Your goal:
Exact copies of all records below are needed.

(Data extracted from a collection)
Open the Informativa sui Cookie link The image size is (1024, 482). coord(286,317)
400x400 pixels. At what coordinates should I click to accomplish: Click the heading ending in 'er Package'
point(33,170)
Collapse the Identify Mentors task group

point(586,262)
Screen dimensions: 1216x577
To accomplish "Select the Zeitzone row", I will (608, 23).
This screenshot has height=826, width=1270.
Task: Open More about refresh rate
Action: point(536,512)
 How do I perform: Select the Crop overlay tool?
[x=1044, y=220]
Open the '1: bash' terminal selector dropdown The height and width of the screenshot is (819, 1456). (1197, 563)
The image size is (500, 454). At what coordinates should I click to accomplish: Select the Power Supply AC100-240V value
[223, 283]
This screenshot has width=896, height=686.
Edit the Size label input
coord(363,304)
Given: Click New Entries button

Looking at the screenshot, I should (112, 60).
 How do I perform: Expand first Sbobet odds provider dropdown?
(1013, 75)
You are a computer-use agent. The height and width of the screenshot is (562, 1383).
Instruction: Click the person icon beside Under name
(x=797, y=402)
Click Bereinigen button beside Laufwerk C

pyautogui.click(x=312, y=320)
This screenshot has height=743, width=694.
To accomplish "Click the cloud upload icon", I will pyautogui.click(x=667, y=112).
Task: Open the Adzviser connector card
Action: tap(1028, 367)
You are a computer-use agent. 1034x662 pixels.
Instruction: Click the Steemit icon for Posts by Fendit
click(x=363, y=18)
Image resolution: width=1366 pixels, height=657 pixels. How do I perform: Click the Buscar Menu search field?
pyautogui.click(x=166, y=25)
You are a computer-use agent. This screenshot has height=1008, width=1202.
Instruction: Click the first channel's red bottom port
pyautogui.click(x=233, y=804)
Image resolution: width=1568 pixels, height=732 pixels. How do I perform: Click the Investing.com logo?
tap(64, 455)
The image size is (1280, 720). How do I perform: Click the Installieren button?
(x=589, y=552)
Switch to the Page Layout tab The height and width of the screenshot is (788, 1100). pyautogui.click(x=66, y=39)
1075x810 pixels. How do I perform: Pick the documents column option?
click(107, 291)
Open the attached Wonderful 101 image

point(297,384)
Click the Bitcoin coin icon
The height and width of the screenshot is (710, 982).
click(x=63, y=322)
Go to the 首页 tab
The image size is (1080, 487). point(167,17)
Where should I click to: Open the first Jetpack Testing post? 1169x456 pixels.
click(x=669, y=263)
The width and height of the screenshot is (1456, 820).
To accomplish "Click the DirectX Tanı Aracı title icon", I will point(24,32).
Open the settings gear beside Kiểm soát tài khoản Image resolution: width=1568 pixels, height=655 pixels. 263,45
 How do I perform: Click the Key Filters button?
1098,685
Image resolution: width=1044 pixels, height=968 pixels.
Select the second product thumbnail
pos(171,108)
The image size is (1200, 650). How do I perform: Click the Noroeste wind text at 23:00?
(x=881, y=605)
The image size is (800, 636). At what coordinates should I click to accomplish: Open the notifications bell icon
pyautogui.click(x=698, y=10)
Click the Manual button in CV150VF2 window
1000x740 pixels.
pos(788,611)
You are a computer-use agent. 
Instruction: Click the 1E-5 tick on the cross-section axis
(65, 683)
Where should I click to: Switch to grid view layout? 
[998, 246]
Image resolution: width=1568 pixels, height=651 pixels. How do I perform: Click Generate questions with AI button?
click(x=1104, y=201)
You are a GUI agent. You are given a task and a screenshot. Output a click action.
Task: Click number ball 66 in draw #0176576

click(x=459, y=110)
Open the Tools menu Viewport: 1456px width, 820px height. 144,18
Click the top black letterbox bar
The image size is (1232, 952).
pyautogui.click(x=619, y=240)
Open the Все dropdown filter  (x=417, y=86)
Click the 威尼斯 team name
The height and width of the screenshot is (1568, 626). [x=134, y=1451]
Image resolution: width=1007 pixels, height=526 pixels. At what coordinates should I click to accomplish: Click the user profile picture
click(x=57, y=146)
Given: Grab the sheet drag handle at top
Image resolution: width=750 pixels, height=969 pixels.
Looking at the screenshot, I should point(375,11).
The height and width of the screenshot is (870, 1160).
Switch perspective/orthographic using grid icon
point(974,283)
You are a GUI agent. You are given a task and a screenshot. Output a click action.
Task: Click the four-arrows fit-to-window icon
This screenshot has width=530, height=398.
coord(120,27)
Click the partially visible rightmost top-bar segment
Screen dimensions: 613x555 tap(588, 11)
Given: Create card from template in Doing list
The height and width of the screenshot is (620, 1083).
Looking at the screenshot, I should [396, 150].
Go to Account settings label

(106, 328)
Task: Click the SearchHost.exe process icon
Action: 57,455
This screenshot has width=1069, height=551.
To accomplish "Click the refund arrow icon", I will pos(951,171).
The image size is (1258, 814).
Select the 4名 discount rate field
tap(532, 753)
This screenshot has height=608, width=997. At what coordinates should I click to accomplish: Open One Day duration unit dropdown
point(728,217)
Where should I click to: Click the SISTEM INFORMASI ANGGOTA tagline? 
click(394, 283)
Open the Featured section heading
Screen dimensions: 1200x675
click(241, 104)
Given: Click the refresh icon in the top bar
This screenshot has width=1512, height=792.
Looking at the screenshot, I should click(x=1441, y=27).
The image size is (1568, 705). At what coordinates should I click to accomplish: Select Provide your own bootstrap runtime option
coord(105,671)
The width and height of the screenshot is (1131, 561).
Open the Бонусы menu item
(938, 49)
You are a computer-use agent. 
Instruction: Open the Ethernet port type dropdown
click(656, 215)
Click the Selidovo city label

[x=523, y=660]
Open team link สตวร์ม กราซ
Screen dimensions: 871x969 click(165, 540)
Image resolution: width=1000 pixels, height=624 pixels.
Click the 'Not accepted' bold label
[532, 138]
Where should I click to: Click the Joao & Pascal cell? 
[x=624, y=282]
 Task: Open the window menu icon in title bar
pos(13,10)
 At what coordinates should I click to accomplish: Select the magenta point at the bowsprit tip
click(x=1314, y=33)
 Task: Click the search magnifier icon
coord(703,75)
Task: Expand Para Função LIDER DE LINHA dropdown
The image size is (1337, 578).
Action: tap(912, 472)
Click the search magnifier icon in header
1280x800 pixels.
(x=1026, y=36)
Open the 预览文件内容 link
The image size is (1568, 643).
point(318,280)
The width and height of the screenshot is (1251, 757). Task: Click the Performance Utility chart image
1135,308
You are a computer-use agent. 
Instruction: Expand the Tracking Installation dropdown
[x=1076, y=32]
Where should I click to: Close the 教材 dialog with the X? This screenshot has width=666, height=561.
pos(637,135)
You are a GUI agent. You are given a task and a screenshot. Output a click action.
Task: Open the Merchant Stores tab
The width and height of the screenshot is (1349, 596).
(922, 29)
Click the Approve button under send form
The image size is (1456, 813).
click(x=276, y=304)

Output for this task:
Open the Informativa sui Cookie link The image size is (1024, 482). coord(286,317)
400x400 pixels. At what coordinates should I click to accomplish: Click the heading ending in 'er Package'
point(33,170)
Collapse the Identify Mentors task group

point(586,262)
Screen dimensions: 1216x577
To accomplish "Select the Zeitzone row", I will (608, 23).
This screenshot has height=826, width=1270.
Task: Open More about refresh rate
Action: point(536,512)
 How do I perform: Select the Crop overlay tool?
[x=1044, y=220]
Open the '1: bash' terminal selector dropdown The height and width of the screenshot is (819, 1456). (1197, 563)
The image size is (500, 454). At what coordinates should I click to accomplish: Select the Power Supply AC100-240V value
[223, 283]
This screenshot has width=896, height=686.
Edit the Size label input
coord(363,304)
Given: Click New Entries button

Looking at the screenshot, I should (112, 60).
 How do I perform: Expand first Sbobet odds provider dropdown?
(1013, 75)
You are a computer-use agent. The height and width of the screenshot is (562, 1383).
Instruction: Click the person icon beside Under name
(x=797, y=402)
Click Bereinigen button beside Laufwerk C

pyautogui.click(x=312, y=320)
This screenshot has height=743, width=694.
To accomplish "Click the cloud upload icon", I will pyautogui.click(x=667, y=112).
Task: Open the Adzviser connector card
Action: tap(1028, 367)
You are a computer-use agent. 1034x662 pixels.
Instruction: Click the Steemit icon for Posts by Fendit
click(x=363, y=18)
Image resolution: width=1366 pixels, height=657 pixels. How do I perform: Click the Buscar Menu search field?
pyautogui.click(x=166, y=25)
You are a computer-use agent. This screenshot has height=1008, width=1202.
Instruction: Click the first channel's red bottom port
pyautogui.click(x=233, y=804)
Image resolution: width=1568 pixels, height=732 pixels. How do I perform: Click the Investing.com logo?
tap(64, 455)
The image size is (1280, 720). How do I perform: Click the Installieren button?
(x=589, y=552)
Switch to the Page Layout tab The height and width of the screenshot is (788, 1100). pyautogui.click(x=66, y=39)
1075x810 pixels. How do I perform: Pick the documents column option?
click(107, 291)
Open the attached Wonderful 101 image

point(297,384)
Click the Bitcoin coin icon
The height and width of the screenshot is (710, 982).
click(x=63, y=322)
Go to the 首页 tab
The image size is (1080, 487). point(167,17)
Where should I click to: Open the first Jetpack Testing post? 1169x456 pixels.
click(x=669, y=263)
The width and height of the screenshot is (1456, 820).
To accomplish "Click the DirectX Tanı Aracı title icon", I will point(24,32).
Open the settings gear beside Kiểm soát tài khoản Image resolution: width=1568 pixels, height=655 pixels. 263,45
 How do I perform: Click the Key Filters button?
1098,685
Image resolution: width=1044 pixels, height=968 pixels.
Select the second product thumbnail
pos(171,108)
The image size is (1200, 650). How do I perform: Click the Noroeste wind text at 23:00?
(x=881, y=605)
The image size is (800, 636). At what coordinates should I click to accomplish: Open the notifications bell icon
pyautogui.click(x=698, y=10)
Click the Manual button in CV150VF2 window
1000x740 pixels.
pos(788,611)
You are a computer-use agent. 
Instruction: Click the 1E-5 tick on the cross-section axis
(65, 683)
Where should I click to: Switch to grid view layout? 
[998, 246]
Image resolution: width=1568 pixels, height=651 pixels. How do I perform: Click Generate questions with AI button?
click(x=1104, y=201)
You are a GUI agent. You are given a task and a screenshot. Output a click action.
Task: Click number ball 66 in draw #0176576

click(x=459, y=110)
Open the Tools menu Viewport: 1456px width, 820px height. 144,18
Click the top black letterbox bar
The image size is (1232, 952).
pyautogui.click(x=619, y=240)
Open the Все dropdown filter  (x=417, y=86)
Click the 威尼斯 team name
The height and width of the screenshot is (1568, 626). [x=134, y=1451]
Image resolution: width=1007 pixels, height=526 pixels. At what coordinates should I click to accomplish: Click the user profile picture
click(x=57, y=146)
Given: Grab the sheet drag handle at top
Image resolution: width=750 pixels, height=969 pixels.
Looking at the screenshot, I should point(375,11).
The height and width of the screenshot is (870, 1160).
Switch perspective/orthographic using grid icon
point(974,283)
You are a GUI agent. You are given a task and a screenshot. Output a click action.
Task: Click the four-arrows fit-to-window icon
This screenshot has width=530, height=398.
coord(120,27)
Click the partially visible rightmost top-bar segment
Screen dimensions: 613x555 tap(588, 11)
Given: Create card from template in Doing list
The height and width of the screenshot is (620, 1083).
Looking at the screenshot, I should [396, 150].
Go to Account settings label

(106, 328)
Task: Click the SearchHost.exe process icon
Action: 57,455
This screenshot has width=1069, height=551.
To accomplish "Click the refund arrow icon", I will pos(951,171).
The image size is (1258, 814).
Select the 4名 discount rate field
tap(532, 753)
This screenshot has height=608, width=997. At what coordinates should I click to accomplish: Open One Day duration unit dropdown
point(728,217)
Where should I click to: Click the SISTEM INFORMASI ANGGOTA tagline? 
click(394, 283)
Open the Featured section heading
Screen dimensions: 1200x675
click(241, 104)
Given: Click the refresh icon in the top bar
This screenshot has width=1512, height=792.
Looking at the screenshot, I should click(x=1441, y=27).
The image size is (1568, 705). At what coordinates should I click to accomplish: Select Provide your own bootstrap runtime option
coord(105,671)
The width and height of the screenshot is (1131, 561).
Open the Бонусы menu item
(938, 49)
You are a computer-use agent. 
Instruction: Open the Ethernet port type dropdown
click(656, 215)
Click the Selidovo city label

[x=523, y=660]
Open team link สตวร์ม กราซ
Screen dimensions: 871x969 click(165, 540)
Image resolution: width=1000 pixels, height=624 pixels.
Click the 'Not accepted' bold label
[532, 138]
Where should I click to: Click the Joao & Pascal cell? 
[x=624, y=282]
 Task: Open the window menu icon in title bar
pos(13,10)
 At what coordinates should I click to accomplish: Select the magenta point at the bowsprit tip
click(x=1314, y=33)
 Task: Click the search magnifier icon
coord(703,75)
Task: Expand Para Função LIDER DE LINHA dropdown
The image size is (1337, 578).
Action: tap(912, 472)
Click the search magnifier icon in header
1280x800 pixels.
(x=1026, y=36)
Open the 预览文件内容 link
The image size is (1568, 643).
point(318,280)
The width and height of the screenshot is (1251, 757). Task: Click the Performance Utility chart image
1135,308
You are a computer-use agent. 
Instruction: Expand the Tracking Installation dropdown
[x=1076, y=32]
Where should I click to: Close the 教材 dialog with the X? This screenshot has width=666, height=561.
pos(637,135)
You are a GUI agent. You are given a task and a screenshot. Output a click action.
Task: Open the Merchant Stores tab
The width and height of the screenshot is (1349, 596).
(922, 29)
Click the Approve button under send form
The image size is (1456, 813).
click(x=276, y=304)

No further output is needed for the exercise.